I played anyway, and after a bit I think I just got used to the lagging feel. This game isn’t about reflexes in the degree of milliseconds, but more in the range of “half-a-seconds”, so its not like Quake3 where the game is completely unplayable due to a little lag. I fired up Teamspeak2 next to this window and started playing with some friends. I got a good two hours into the game, no hiccups, no crashes, everything nice and smooth.

Click for a larger view So other than this lagging issue (which I’m sure they’re checking into due to the quick response I received) and a few minor glitches (the static sound), it was really, really nice. Perhaps I was still in awe from a programming perspective, but Cedega is truely a feat to have something as complicated as an MMO game to run even half as well as this did in a foreign environment.

Next, I just decided to choose a random older game and install it to see how it’d work. I chose Grim Fandango. This is one that had already been given a decent rating back in WineX, but I wanted to see how well it ran in my dual monitor environment.

Grim Fandango

I popped the first disc in, mounted it and ran the installer with Cedega. I’m not sure what was with the CoH installer, but this one ran so flawlessly one could confuse it with being in Windows, if it wasn’t for the silly BeOS5 theme I use in XFCE4. The installer completed, and I ran “grimfandango.exe” with cedega. The game started up perfectly (no crashes or bugs), but It changed the resolution on my right monitor to 800×600 and took up the upper left 640×480 of the screen, as well as stealing/hiding my cursor!

Not to let this get to me, I closed the app using my trusty Alt+F4 (thanks, XFCE4, for making a Win32 programmer feel at home) and perused the config file. Again, this step would have probably been easier using Point2Play, but I didn’t feel like having an intermediate step to play these games. I quickly caught onto the Wine configuration technique ([AppDefaults/EXENAME/SUPSECTION]) and added two lines to the grimfandango.exe section I created:

Desktop=640×480;
DXGrab=”N”;

The first line tells Cedega to lie to Grim Fandango and tell it that the desktop is already in 640×480, and secretly just runs it in a Window anyway. The second line denies DirectX from taking the cursor away from me (nice job, Wine/Cedega developers!) I reran the game, and those two settings magically transformed a very fun but machine-stealing program into a friendly windowed application to intermingle with my other Linux apps.
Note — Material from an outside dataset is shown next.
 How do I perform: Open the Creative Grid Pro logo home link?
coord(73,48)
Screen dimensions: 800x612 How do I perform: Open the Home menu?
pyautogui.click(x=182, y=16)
Full speed, full sound, no issues to be found.

Conclusion

Click for a larger view Cedega 4.0 is a dream come true for PC gamers turned Linux fans. The hype that Transgaming puts out there makes it sound like it will bring Linux into a new era for playing games, and I agree 100%. Of course, this new release has a few issues to iron out, but City of Heroes is a very actively updated and advanced game, and I’ve heard that Star Wars Galaxies and others play with similar results. I want to thank Transgaming for allowing me have my cake and eat it too, running my Linux apps cooperatively with my favorite PC game. With the future games coming up that aren’t native (read: not from iD or Epic), this release of Cedega will fill the gap nicely. I’m certainly going to stick around in the Transgaming community and see how things progress.

If you are a Linux user that is tired of rebooting for those Windows games, this is definitely for you, but you can’t be afraid to help coax Cedega into playing your favorite games just right. I think that it’s going to get better with each release. Thanks, Cedega team!

About the Author:
A little background. I’m a relatively new user of Linux, having only used it for the past two years or so. I am a Win32 network programmer by day, so it wasn’t until recently that I decided to give it a shot at home and fell in love with it. I think that Linux is a great deal of fun for a programmer, and I’ve since been wincing every time I have to sit down at my XP machine at work. I just miss my Debian at home. I don’t claim to be an expert at all, but I feel very comfortable in Debian and at the terminal, and I’m not afraid to get involved with the kernel details and such.